EXTRACT TO READ
Karaoke app-maker must obtain consent or change its product 

Aria Antenna

The Children's Advertising Review Unit (CARU) has recently focused on selfie-stick products and how companies are marketing these products to children of varying ages.

In the most recent instance, CARU reviewed StarMaker Interactive's StarMaker app, a karaoke smartphone application that was pitched to users of the "Selfie-Mic."

The Selfie-Mic is a standard selfie stick that includes a microphone. For some time, the makers of the Selfie-Mic have been pushing the StarMaker app along with their product, suggesting that the app was the Selfie-Mic's ideal partner to record users' interpretations of their favorite songs. Together, the two products formed a system that would allow interaction with the product as well as the app in a unique way.

Back in 2016, CARU took Moose Toys, the Selfie-Mic's manufacturer, to task over television advertising that promoted the StarMaker app to children. In this instance, Moose Toys had a commercial that depicted children texting a music video to a friend through the app, a functionality which would only be allowed to children over the age of thirteen who pass the app's age gate.

That review sparked an additional review of the StarMaker app by CARU, which culminated in a decision released in July 2018. During its review, CARU noted there were many users of the StarMaker app who appeared to be under age 13. While the decision acknowledged that children under 13 were not the primary audience, it still determined that the app's age gate was not sufficient to meet the requirements of the Children's Online Privacy Protection Act (COPPA). Here, although the app was deemed a mixed audience service, because it was targeting children, the app administrator's obligations went beyond merely needing an age gate to comply with COPPA. CARU reasoned that the app administrator may age-screen its users, "but then must either obtain parental consent or provide child visitors with content consistent with what is being advertised to them in a way that does not involve the collection, use or disclosure of personal information" in order to fully comply with COPPA.

SOURCE INFORMATION
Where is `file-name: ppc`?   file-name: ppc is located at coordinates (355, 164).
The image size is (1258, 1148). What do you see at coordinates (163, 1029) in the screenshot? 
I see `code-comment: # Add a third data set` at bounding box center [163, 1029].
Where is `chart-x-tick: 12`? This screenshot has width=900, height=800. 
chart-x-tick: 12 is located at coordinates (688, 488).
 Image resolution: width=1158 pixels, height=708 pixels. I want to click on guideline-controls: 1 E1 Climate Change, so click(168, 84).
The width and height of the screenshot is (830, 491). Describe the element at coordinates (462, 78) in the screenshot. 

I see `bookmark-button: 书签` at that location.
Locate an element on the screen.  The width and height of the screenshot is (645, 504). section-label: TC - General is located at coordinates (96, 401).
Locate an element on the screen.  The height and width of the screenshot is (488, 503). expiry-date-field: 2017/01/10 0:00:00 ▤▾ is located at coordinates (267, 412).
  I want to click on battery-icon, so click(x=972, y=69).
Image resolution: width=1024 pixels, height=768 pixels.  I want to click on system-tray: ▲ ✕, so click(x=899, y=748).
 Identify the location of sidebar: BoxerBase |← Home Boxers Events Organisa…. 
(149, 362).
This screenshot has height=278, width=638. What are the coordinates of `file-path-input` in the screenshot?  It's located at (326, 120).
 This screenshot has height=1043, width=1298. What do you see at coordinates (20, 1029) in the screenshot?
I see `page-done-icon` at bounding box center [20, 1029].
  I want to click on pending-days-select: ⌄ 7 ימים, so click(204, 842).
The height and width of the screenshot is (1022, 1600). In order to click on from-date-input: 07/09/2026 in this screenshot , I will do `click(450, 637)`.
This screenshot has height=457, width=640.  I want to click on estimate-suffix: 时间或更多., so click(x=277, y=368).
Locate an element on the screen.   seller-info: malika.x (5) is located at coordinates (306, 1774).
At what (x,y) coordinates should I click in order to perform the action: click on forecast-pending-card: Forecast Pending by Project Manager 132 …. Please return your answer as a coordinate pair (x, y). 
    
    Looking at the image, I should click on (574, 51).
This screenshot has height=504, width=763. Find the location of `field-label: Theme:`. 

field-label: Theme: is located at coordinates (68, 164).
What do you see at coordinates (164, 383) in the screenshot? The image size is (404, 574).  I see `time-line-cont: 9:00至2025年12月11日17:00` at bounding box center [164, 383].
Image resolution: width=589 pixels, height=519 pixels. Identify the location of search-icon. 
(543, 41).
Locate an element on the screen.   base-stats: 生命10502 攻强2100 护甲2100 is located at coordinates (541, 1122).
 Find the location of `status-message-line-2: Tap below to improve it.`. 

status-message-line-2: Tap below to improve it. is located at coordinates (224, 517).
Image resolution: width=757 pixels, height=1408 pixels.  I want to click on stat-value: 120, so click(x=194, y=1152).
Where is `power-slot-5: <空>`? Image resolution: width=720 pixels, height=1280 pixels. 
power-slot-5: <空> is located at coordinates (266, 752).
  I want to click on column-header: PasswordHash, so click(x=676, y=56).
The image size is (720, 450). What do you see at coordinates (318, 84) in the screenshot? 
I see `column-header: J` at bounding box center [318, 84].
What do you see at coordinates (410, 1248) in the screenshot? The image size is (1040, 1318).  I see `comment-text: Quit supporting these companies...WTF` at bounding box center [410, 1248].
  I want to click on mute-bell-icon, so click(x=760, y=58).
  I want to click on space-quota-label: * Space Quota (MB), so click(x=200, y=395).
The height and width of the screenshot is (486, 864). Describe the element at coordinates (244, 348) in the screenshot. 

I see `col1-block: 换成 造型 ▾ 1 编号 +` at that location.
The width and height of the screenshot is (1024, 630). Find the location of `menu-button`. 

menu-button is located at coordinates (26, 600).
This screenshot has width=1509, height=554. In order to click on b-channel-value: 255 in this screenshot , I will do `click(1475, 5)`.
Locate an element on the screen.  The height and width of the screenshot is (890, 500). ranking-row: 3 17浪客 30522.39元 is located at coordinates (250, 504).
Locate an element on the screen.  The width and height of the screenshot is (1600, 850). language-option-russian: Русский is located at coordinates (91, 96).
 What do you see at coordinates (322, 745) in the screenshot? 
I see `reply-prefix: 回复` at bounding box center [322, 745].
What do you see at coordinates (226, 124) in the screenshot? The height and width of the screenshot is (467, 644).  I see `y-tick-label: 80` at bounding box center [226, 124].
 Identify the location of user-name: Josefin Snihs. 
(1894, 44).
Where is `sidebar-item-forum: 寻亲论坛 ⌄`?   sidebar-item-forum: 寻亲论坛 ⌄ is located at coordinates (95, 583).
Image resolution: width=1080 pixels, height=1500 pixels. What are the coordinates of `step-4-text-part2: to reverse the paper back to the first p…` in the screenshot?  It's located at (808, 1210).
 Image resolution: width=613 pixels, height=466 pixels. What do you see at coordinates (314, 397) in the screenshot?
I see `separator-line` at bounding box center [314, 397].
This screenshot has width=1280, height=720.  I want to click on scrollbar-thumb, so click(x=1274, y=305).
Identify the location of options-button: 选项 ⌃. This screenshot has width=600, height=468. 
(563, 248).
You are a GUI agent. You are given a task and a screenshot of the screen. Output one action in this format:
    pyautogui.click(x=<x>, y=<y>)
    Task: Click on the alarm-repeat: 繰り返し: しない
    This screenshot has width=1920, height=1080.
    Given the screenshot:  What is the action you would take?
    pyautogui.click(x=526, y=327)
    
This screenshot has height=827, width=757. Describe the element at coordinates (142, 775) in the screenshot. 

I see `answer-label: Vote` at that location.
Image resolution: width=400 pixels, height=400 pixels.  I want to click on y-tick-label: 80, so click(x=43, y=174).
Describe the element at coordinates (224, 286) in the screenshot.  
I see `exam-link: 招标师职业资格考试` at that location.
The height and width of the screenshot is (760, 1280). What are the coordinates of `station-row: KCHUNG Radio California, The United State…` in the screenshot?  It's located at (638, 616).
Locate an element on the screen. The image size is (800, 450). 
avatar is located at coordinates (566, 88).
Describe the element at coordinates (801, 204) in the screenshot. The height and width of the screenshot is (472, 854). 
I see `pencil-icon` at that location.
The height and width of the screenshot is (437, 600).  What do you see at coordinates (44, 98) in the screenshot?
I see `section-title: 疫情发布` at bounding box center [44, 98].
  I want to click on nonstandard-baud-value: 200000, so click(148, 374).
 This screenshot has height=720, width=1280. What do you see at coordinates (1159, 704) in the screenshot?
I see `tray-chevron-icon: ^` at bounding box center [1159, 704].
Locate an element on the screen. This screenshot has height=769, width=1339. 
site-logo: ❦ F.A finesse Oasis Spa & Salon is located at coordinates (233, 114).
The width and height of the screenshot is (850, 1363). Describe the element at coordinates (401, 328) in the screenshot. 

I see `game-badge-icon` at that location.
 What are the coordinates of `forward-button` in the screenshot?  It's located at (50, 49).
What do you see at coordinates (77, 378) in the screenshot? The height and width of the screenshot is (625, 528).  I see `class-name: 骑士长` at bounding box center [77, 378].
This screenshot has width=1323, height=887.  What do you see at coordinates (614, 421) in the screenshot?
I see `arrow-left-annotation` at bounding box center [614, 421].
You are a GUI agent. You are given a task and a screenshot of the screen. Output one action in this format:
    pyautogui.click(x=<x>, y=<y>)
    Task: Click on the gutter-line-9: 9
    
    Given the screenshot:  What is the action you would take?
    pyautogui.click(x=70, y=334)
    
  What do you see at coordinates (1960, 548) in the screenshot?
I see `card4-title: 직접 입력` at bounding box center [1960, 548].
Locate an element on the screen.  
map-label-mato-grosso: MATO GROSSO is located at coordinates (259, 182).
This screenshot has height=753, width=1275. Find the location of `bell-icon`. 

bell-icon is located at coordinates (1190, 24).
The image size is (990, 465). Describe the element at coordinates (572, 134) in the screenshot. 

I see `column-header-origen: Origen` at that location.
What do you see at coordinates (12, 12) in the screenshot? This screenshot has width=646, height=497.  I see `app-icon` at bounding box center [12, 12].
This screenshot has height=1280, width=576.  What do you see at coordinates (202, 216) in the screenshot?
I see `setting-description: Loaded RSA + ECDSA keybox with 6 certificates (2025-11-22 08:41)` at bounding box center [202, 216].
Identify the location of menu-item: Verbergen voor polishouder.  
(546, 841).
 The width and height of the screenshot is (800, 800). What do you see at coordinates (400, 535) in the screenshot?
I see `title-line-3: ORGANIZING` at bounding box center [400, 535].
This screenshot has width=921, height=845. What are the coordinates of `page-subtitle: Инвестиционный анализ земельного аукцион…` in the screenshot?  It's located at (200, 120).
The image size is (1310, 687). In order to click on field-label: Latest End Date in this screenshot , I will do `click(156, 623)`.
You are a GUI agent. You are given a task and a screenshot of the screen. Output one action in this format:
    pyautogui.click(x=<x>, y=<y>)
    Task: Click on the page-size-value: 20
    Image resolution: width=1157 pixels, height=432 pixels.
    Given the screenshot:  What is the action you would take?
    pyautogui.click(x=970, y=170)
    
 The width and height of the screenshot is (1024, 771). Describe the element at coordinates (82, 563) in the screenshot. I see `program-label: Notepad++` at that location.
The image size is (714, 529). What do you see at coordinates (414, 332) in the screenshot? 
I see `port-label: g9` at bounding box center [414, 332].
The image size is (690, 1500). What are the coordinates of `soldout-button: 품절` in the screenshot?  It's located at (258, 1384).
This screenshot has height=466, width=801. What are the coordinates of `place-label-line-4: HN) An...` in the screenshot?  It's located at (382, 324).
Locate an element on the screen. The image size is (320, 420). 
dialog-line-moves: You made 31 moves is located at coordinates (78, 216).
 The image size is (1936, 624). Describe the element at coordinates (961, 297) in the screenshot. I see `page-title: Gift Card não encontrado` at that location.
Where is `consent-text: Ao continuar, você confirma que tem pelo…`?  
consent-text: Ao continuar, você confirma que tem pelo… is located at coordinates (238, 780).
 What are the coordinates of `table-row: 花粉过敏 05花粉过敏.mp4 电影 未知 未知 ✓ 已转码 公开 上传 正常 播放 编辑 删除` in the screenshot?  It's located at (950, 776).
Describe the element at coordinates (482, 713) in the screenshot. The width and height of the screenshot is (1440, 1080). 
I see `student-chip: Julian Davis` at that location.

PROBLEM TO SOLVE
Reproduce word for word the passage from the article about the StarMaker karaoke app that begins at the words "Back in 2016, CARU" and stops after "app's age gate.".

RESPONSE AREA
Back in 2016, CARU took Moose Toys, the Selfie-Mic's manufacturer, to task over television advertising that promoted the StarMaker app to children. In this instance, Moose Toys had a commercial that depicted children texting a music video to a friend through the app, a functionality which would only be allowed to children over the age of thirteen who pass the app's age gate.